Hip to Be Square: A vacation home that’s sleek, spare and unabashedly modern

October 24, 2013

Text by Megan Fulweiler     Photography by Jim Westphalen

No one questioned why a busy professional couple would seek rejuvenation by the side of a lake, particularly this one in western Vermont. The pretty, tranquil spot exudes calm and relaxation. The husband and wife had good friends close by, too, which only made the location more desirable.

What did pique some interest, however, was the owners’ decision to rebuild on the site when the existing house proved to be beyond repair. The couple sought a minimalist approach for their new retreat. In an area long filled with traditional summer houses and rustic camps, a modern abode, it was worried, could seem totally unlike its neighbors.

Lo and behold, the completed house put to rest any concerns the neighbors might have had. The building’s simple, unassuming demeanor turned out to be a perfect fit, so well suited to its environment that no one will be surprised if it sparks more contemporary architecture in the area.

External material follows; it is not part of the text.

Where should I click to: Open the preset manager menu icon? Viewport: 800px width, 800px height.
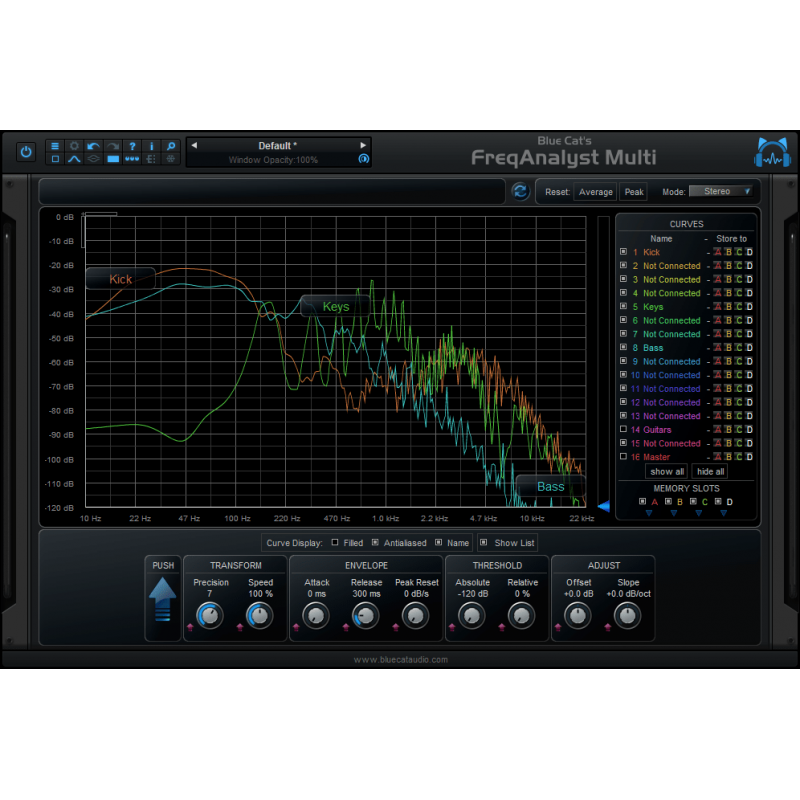(x=53, y=146)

The challenges—what the architect, Brian J. Mac of Richmond, Vermont’s Birdseye Design, calls “a narrow, spaghetti-like lot,” a steep grade change from the top of the property to the shore, and the usual heap of tricky restrictions that come with waterside construction—today seem as remote as the moon. Given the way Mac, project manager Joe Fisher, and landscape architect H. Keith Wagner, principal of Burlington, Vermont–based Wagner Hodgson Landscape Architecture, have so skillfully married house and setting, why dwell on the past?

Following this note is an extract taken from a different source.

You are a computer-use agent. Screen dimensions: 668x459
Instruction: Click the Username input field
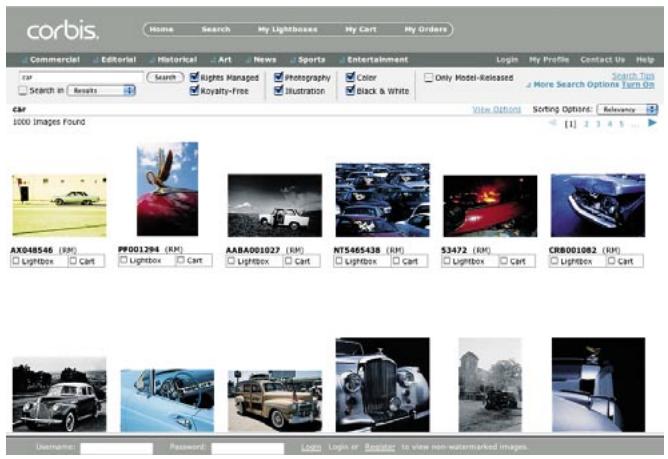(116, 447)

Whether one views the place from a canoe out on the lake or from the graveled driveway that leads visitors in at the site’s crest, it’s a stellar design. (The Vermont chapter of the American Institute of Architects agrees, having bestowed on the house a recent Merit Award.)

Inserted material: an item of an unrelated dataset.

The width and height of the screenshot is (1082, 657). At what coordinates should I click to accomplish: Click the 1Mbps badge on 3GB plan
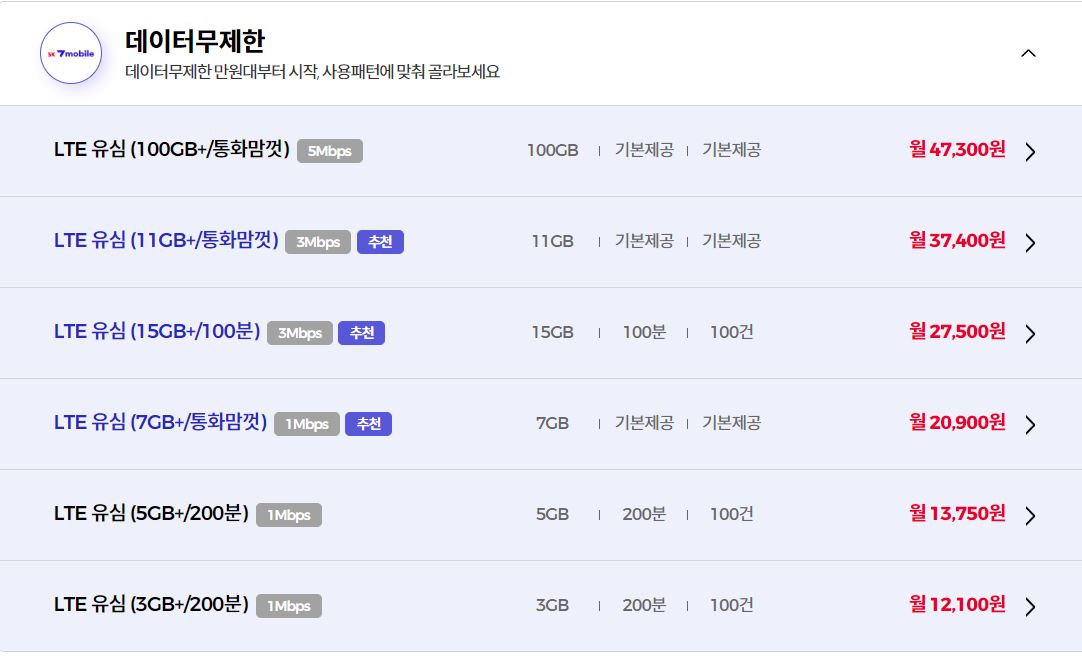click(x=289, y=605)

A detached, 400-square-foot garage, which also houses the husband’s studio, perches at the top of the hill. Concrete slab steps float downward to the 2,000-square-foot main house, which is beautifully cantilevered over a concrete terrace. The front entry, master suite, guest bedroom, and a screened porch sit on the top level; the open-plan kitchen, dining, and living area is situated below. The black metal and concrete used for both buildings enhances their connection to each other and their interaction with the woodsy setting.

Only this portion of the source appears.